━━━━━ DATA FOR ANALYSIS

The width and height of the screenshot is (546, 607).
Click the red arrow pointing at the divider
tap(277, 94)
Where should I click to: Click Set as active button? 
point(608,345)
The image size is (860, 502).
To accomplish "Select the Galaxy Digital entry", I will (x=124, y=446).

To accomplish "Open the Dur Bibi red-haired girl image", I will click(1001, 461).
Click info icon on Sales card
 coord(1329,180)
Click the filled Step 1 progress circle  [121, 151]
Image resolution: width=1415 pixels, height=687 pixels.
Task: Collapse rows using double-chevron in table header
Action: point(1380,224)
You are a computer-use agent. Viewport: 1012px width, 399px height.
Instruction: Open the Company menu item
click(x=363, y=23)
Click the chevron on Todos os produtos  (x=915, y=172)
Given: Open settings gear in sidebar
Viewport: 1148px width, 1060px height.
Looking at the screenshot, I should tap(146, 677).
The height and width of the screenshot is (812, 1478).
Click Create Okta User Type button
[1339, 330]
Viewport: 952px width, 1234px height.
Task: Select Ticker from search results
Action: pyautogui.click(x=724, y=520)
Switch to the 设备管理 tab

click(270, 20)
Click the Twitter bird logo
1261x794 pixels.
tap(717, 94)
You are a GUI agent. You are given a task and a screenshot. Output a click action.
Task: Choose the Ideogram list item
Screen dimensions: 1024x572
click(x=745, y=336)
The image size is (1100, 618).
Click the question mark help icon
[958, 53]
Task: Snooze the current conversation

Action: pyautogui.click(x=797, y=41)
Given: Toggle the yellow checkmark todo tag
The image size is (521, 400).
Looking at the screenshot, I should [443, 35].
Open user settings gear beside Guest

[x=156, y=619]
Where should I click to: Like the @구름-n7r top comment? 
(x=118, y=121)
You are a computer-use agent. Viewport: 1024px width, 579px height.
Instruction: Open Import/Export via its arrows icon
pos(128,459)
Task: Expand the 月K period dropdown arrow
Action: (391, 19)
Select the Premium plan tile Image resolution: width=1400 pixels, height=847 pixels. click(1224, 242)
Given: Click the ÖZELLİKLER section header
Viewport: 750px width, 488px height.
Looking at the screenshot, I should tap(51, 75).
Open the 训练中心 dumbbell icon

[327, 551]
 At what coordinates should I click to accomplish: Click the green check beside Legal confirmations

━━━━━━━━━━

EXERCISE INSTRUCTIONS:
Every entry should be printed again exactly as it stands.

RESULT OF THE TASK:
The width and height of the screenshot is (546, 607).
Click the red arrow pointing at the divider
tap(277, 94)
Where should I click to: Click Set as active button? 
point(608,345)
The image size is (860, 502).
To accomplish "Select the Galaxy Digital entry", I will (x=124, y=446).

To accomplish "Open the Dur Bibi red-haired girl image", I will click(1001, 461).
Click info icon on Sales card
 coord(1329,180)
Click the filled Step 1 progress circle  [121, 151]
Image resolution: width=1415 pixels, height=687 pixels.
Task: Collapse rows using double-chevron in table header
Action: point(1380,224)
You are a computer-use agent. Viewport: 1012px width, 399px height.
Instruction: Open the Company menu item
click(x=363, y=23)
Click the chevron on Todos os produtos  (x=915, y=172)
Given: Open settings gear in sidebar
Viewport: 1148px width, 1060px height.
Looking at the screenshot, I should tap(146, 677).
The height and width of the screenshot is (812, 1478).
Click Create Okta User Type button
[1339, 330]
Viewport: 952px width, 1234px height.
Task: Select Ticker from search results
Action: pyautogui.click(x=724, y=520)
Switch to the 设备管理 tab

click(270, 20)
Click the Twitter bird logo
1261x794 pixels.
tap(717, 94)
You are a GUI agent. You are given a task and a screenshot. Output a click action.
Task: Choose the Ideogram list item
Screen dimensions: 1024x572
click(x=745, y=336)
The image size is (1100, 618).
Click the question mark help icon
[958, 53]
Task: Snooze the current conversation

Action: pyautogui.click(x=797, y=41)
Given: Toggle the yellow checkmark todo tag
The image size is (521, 400).
Looking at the screenshot, I should [443, 35].
Open user settings gear beside Guest

[x=156, y=619]
Where should I click to: Like the @구름-n7r top comment? 
(x=118, y=121)
You are a computer-use agent. Viewport: 1024px width, 579px height.
Instruction: Open Import/Export via its arrows icon
pos(128,459)
Task: Expand the 月K period dropdown arrow
Action: (391, 19)
Select the Premium plan tile Image resolution: width=1400 pixels, height=847 pixels. click(1224, 242)
Given: Click the ÖZELLİKLER section header
Viewport: 750px width, 488px height.
Looking at the screenshot, I should tap(51, 75).
Open the 训练中心 dumbbell icon

[327, 551]
 At what coordinates should I click to accomplish: Click the green check beside Legal confirmations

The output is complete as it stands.